• [TE LEZEN TEKST]:
‘een belletje als je borrelend wilt koken’

‘Op een ongekend warme dag smelt hij / zich om en giet zich in een andere vorm / tot een nieuw wezen van vlees en bloed’, schrijft Jacobus Bos in Het liegend konijn 2024/1, waarin Jozef Deleu opnieuw geslaagd is een groot aantal verzen van diverse dichters uit het nest te roven. Misschien is dat wel precies wat de lezer op iedere bladzijde van deze bundeling doet: zich in een andere vorm gieten, tot een nieuw wezen. Poëzie lezen gaat niet vanzelf. Het is zware arbeid, maar nooit vergeefs. Iedere taalconstructie morrelt aan ons wezen, tot we ons overgeven en onze vastgeroeste ideeën over het leven en de werkelijkheid ombuigen, omdat het mogelijk is. Steeds opnieuw.

• [AANGELEVERDE GEGEVENS]:
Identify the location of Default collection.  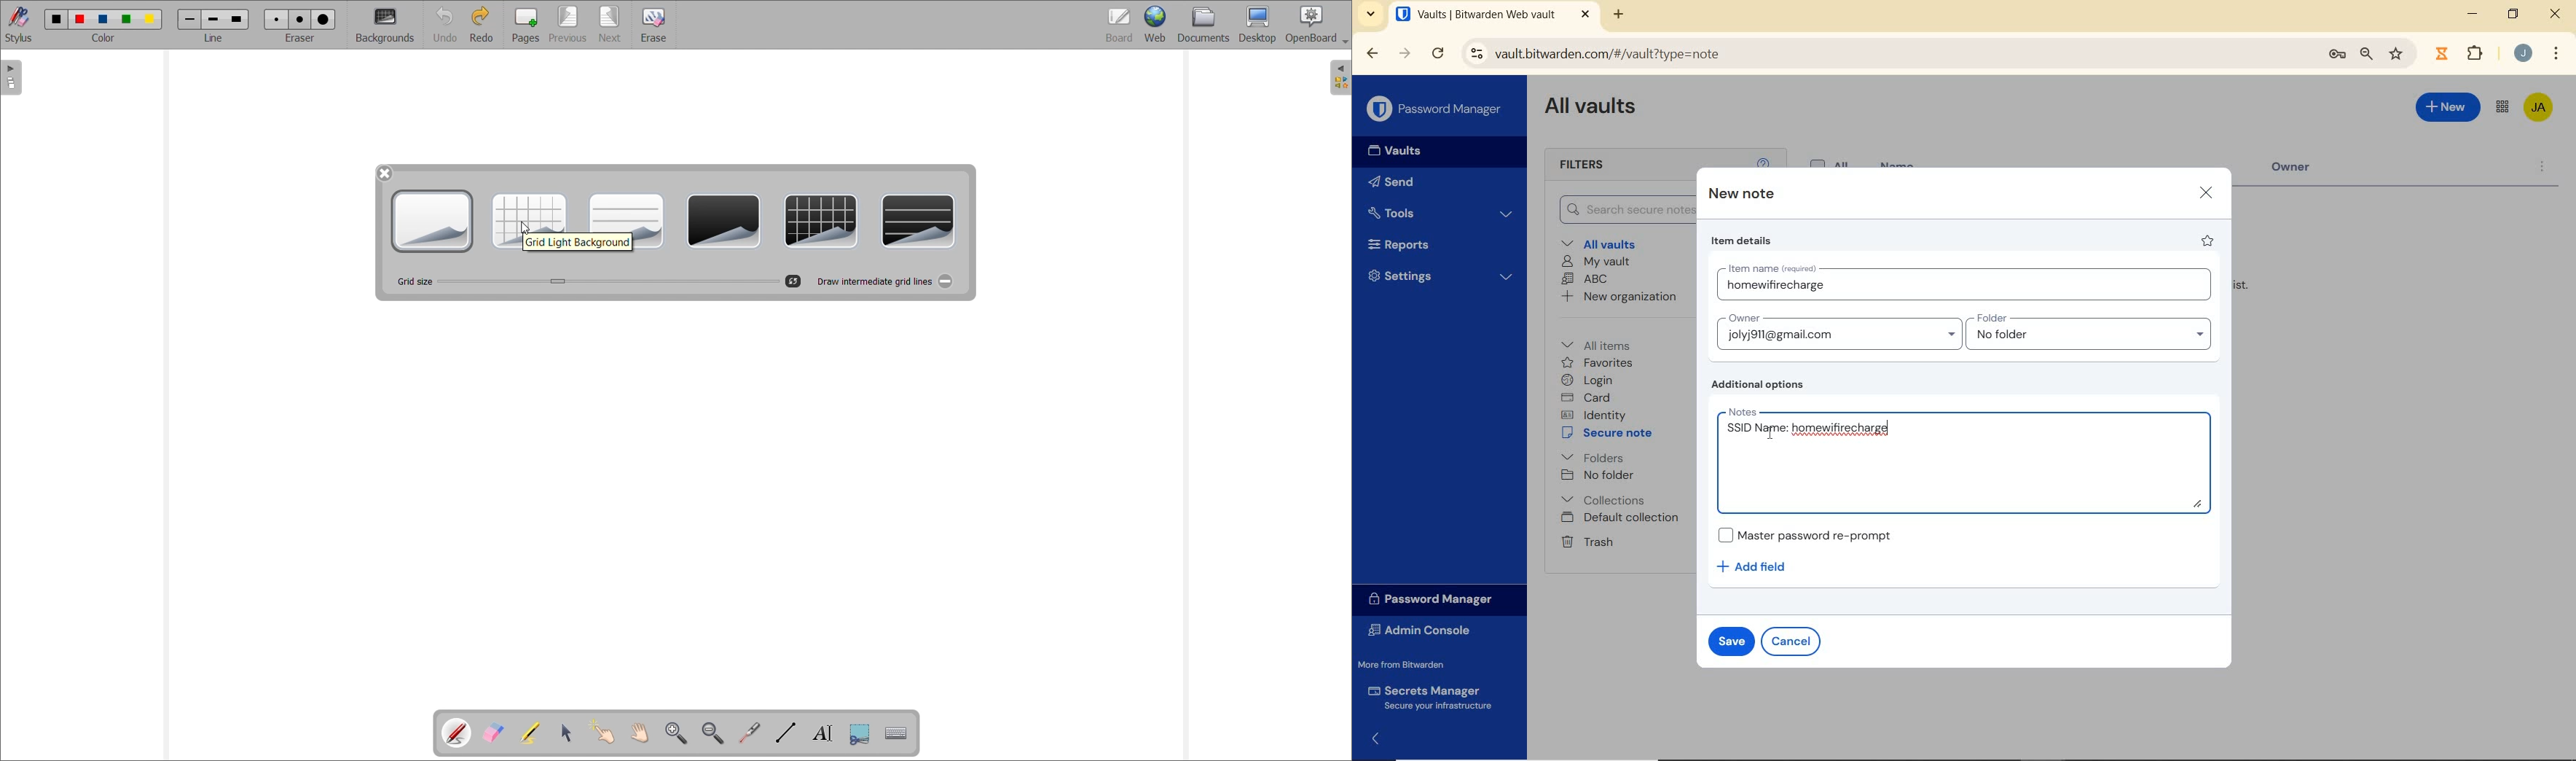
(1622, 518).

* * *

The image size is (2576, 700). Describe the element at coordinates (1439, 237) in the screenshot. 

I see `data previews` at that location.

• [JOUW OPDRACHT]:
Beantwoord deze vragen over de tekst over Het liegend konijn, elk op een eigen regel.
1. Welke dichter wordt aan het begin van de tekst geciteerd?
2. Wie is er volgens de tekst opnieuw in geslaagd een groot aantal verzen uit het nest te roven?
3. Hoe wordt het lezen van poëzie in de tekst omschreven?
De gegevens staan los van de tekst.

• [HET RESULTAAT]:
1. Jacobus Bos.
2. Jozef Deleu.
3. Als zware arbeid, maar nooit vergeefs.